Builders often join the chorus of small business owners complaining that government regulations stunt their willingness or ability to create jobs. These same builders, then, are likely to be watching closely how the Obama administration responds to an open letter it received on Nov. 1 from Small Businesses for Sensible Regulations, a project of the Nashville-based National Federation of Independent Business, urging reforms that would ease the regulatory process for smaller companies.
NFIB has 350,000 members, and as of Friday morning 968 of those members had signed up to support the sensible regulations coalition, according to the trade group’s website, which allows users to sign and email a personalized message to the president, vice president, and their congressional representatives.
The project, in essence, reiterates familiar themes that the business community has been harping on for years:
•Give small businesses more of a voice in the regulatory process.
•Before assessing penalties, give small businesses more help to comply with new regulations.
•Subject new regulations to “rigorous” cost-benefit analyses before enacting them.
•Base all new regulations on “objective data and hard science.”
•Require that the regulatory process have more transparency and accountability.
“We view this letter as a guidepost,” Kevan Chapman, an NFIB spokesman, tells Builder.
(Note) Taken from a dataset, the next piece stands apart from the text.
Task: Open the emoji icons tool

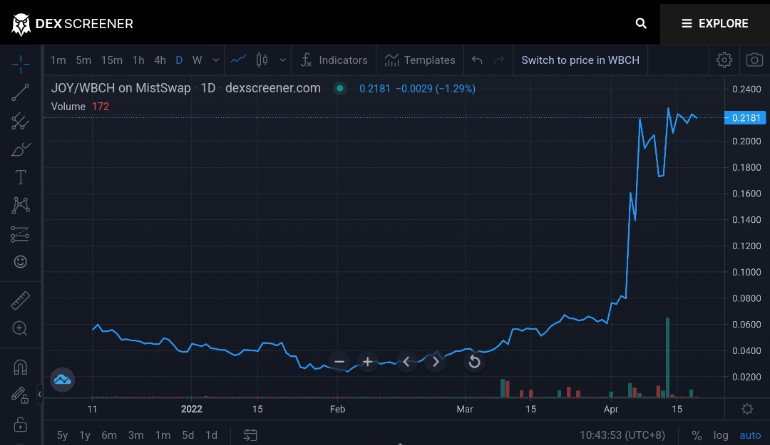Action: (x=20, y=261)
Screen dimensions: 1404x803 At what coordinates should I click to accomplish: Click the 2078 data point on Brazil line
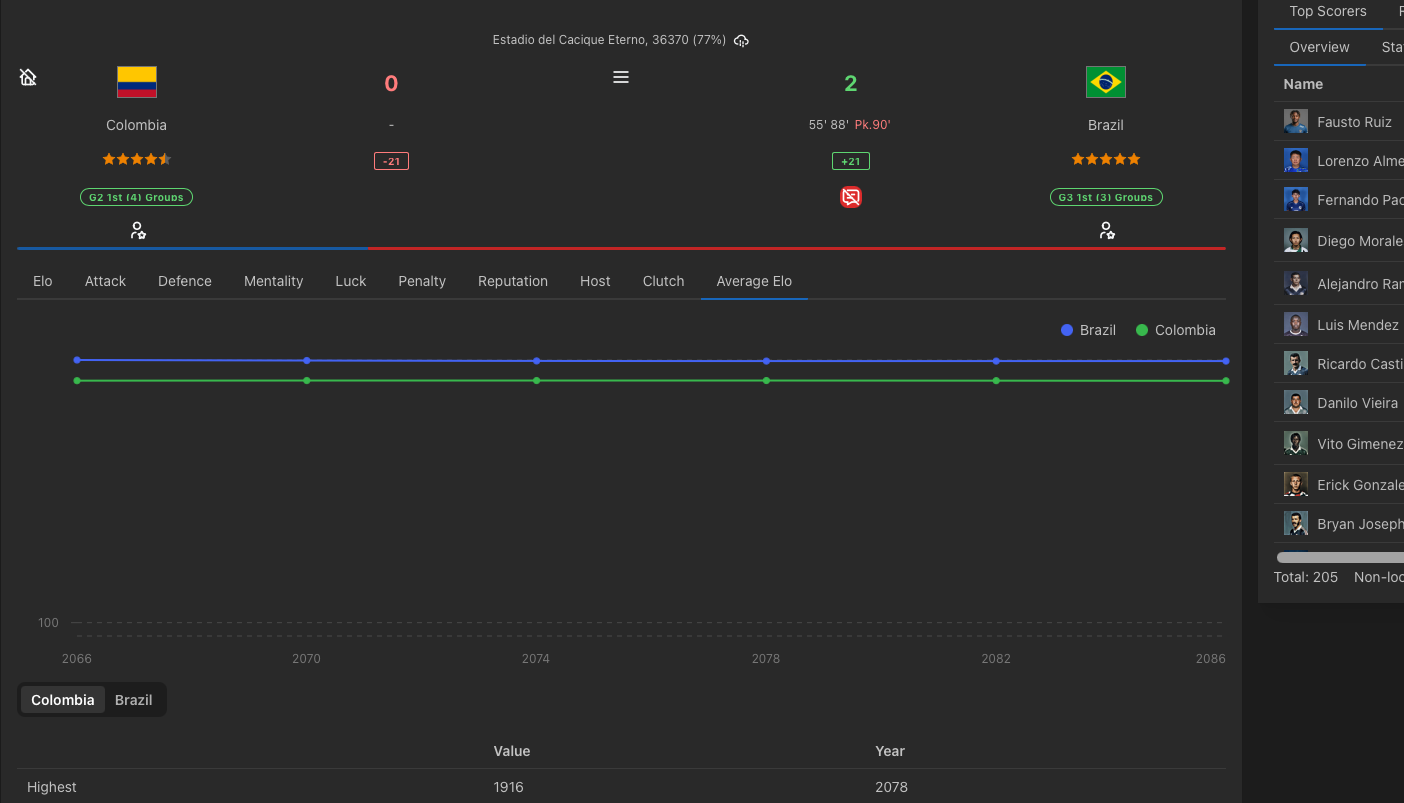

As the presidential election year approaches, the group “is trying to ratchet up the pressure and make [regulatory reform] a bigger deal.” While he concedes the administration has already delayed or rolled back some rules, “there’s tons of room for improvement.”
Chapman is quick to note that NFIB is not advocating rollbacks in “major” environmental protection for public health and safety, unlike some Republican presidential hopefuls who are calling for a neutering of the U.S. Environmental Protection Agency. However, Chapman claims that agencies like EPA and the Occupational Safety and Health Administration “tend to act quickly on their own” without what NFIB considers to be adequate assessment of how rules being imposed affect businesses.
He says a prime example of this is EPA’s National Ambient Air Quality Standard for ozone, which includes rules for significantly reducing sulphur and nitrogen oxide pollutants across state borders, mercury pollutants from power plants, and carbon pollutants from cars and trucks. In July, EPA had proposed a timeline for implementation of final standards under which the states, by December 2013, would file State Implementation Plans that would outline how the states would reduce pollution to meet the new standards. The states would have been required to meet the new primary standard under deadlines that began in 2014 and ended in 2031.
However, under pressure from business groups and Republicans, The White House in September suddenly instructed EPA to kill its draft for the new ozone standard. Obama said at the time that his decision was in line of his efforts to reduce regulatory burdens on business. The EPA plans to propose revisions to its rule by 2013.
Chapman says the coalition wants to see more such rules subjected to scrutiny by the Small Business Administration under the Regulatory Flexibility Act of 1980, which gives SBA the authority to weigh in forcefully on the impact of new regulations on businesses. Chapman implies this act isn’t effective enough because “there’s no enforcement, accountability, or oversight” of government agencies.
The “transparency” that NFIB’s project calls for, explains Chapman, boils down to “the justification and the thought process behind some of these regulations, and why they are being created.”
John Caulfield is senior editor for Builder magazine.